- Tasks to carry out -
**1.** According to the interview about Hatorade Retrograde: The Musical, what is shown alongside the costumes and the soundtrack in the Gallery 400 exhibition? List each item.
**2.** In the interview about Hatorade Retrograde: The Musical, who is named as the choreographer for the Chicago cast?

- Passage provided -
····················

Lise Haller Baggesen talks about her exhibition, Museums of Future Past Times Present: Hatorade Retrograde the Musical with Community Engagement and Public Programs Manager Li-Ming Hu & Community Engagement and Public Programs Graduate Assistant Abby Foss.
Li-Ming Hu: Hatorade Retrograde:The Musical (HRTM) is presented both as an exhibition at Gallery 400 and as a performance, now delayed due to COVID-19 restrictions. How hard was it to transition between the two? What do you think can get lost in between the mediums that you want audiences to know?
Lise Haller Baggesen: The exhibition at Gallery 400 is an event in its own right, bookended by the two live performances: the 2019 premiere in San Francisco, and the Chicago iteration, which will hopefully happen later this year. Like the live performances, the constants in the exhibition are the costumes and the soundtrack, which are presented alongside portraits of the main characters, props, research, and ephemera, against a backdrop of LIPSTICK BRUTALISM textile works. Central to the show, is the video from the San Francisco shows. Since UIC COVID restrictions require the gallery to remain closed to the public, the show has the added layer of being available only virtually. I initially struggled with this, being the “material girl” that I am. But I have come to see it as an asset; committed to digital memory, the exhibition is frozen in time, like a time capsule or an archeological site. I am quite into the idea of “the museum” as medium, and the idea of historicizing a fictive moment in the future, by fast forwarding another 50-1000 years and looking back at it—hence the title Museums of Future Past Times Present: Hatorade Retrograde The Musical.”
LH: How will the Chicago performance be different from what was presented in San Francisco? In its current form how integral is the live part of HRTM to the performance? How do you think it may change or progress?
LHB: The live performance consists of a set of variables and constants. One constant is the soundtrack,a 40 min sound piece to be listened to on “silent disco” headphones. It really is about trying to convey this hi-tech fable on a low-tech budget. The headsets assure that the audience and performers are in the same “bubble,” in which the story unfolds.
The other constant is the costumes which contain so much information on each character’s backstory they almost become the wearer’s “uniform” or “exoskeleton.” The variables are the cast and the site. Each iteration has a site specific choreography, created in collaboration with the performers. I am really stoked about our Chicago cast and choreographer Aaliyah Christina. How this show will differ from the San Francisco performance depends on them in great part.
In San Francisco, we had a very beautiful backdrop: a dilapidated brutalist watchtower with views over the bay and the city. It didn’t need much “pimping.” Because the park was remote, with no power outlets, storage space, etc., I had to think of the sets and props as “camping” easy to set up and dismantle.
Here in Chicago, we found a site in Steelworker’s Park, with many of those same qualities, most notably some very impressive ruins from US Steel. However, now that our timeline is up in the air because of COVID, we may start looking for alternative venues. It would be fun to imagine it in an empty mall or something similar—one of those cathedrals to late capitalism.

····················

Lines excerpted from a collection:

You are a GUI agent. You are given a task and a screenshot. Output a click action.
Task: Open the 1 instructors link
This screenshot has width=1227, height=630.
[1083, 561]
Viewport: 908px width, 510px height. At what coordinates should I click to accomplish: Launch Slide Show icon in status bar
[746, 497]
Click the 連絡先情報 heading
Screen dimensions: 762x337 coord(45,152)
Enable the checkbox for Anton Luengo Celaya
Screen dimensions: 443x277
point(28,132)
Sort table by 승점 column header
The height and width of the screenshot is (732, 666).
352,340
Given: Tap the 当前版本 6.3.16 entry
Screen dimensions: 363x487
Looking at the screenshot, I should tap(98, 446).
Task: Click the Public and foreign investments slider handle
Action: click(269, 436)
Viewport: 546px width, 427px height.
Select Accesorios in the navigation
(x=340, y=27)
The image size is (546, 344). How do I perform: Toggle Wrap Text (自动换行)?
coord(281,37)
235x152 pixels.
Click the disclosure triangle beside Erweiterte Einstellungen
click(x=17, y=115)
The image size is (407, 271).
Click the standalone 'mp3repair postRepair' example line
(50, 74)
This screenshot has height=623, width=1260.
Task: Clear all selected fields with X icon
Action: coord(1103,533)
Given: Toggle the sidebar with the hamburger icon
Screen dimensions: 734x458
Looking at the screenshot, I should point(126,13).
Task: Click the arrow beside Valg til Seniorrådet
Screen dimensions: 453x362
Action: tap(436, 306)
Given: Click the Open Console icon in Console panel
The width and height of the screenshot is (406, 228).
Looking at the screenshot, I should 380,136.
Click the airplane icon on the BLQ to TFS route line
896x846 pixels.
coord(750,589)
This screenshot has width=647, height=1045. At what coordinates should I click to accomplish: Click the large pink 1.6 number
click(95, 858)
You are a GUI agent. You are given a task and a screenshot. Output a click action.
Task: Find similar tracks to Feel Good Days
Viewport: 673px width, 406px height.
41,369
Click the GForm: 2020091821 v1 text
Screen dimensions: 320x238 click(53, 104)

····················

- Responses to the tasks -
**1.** Portraits of the main characters, props, research, and ephemera.

**2.** Aaliyah Christina.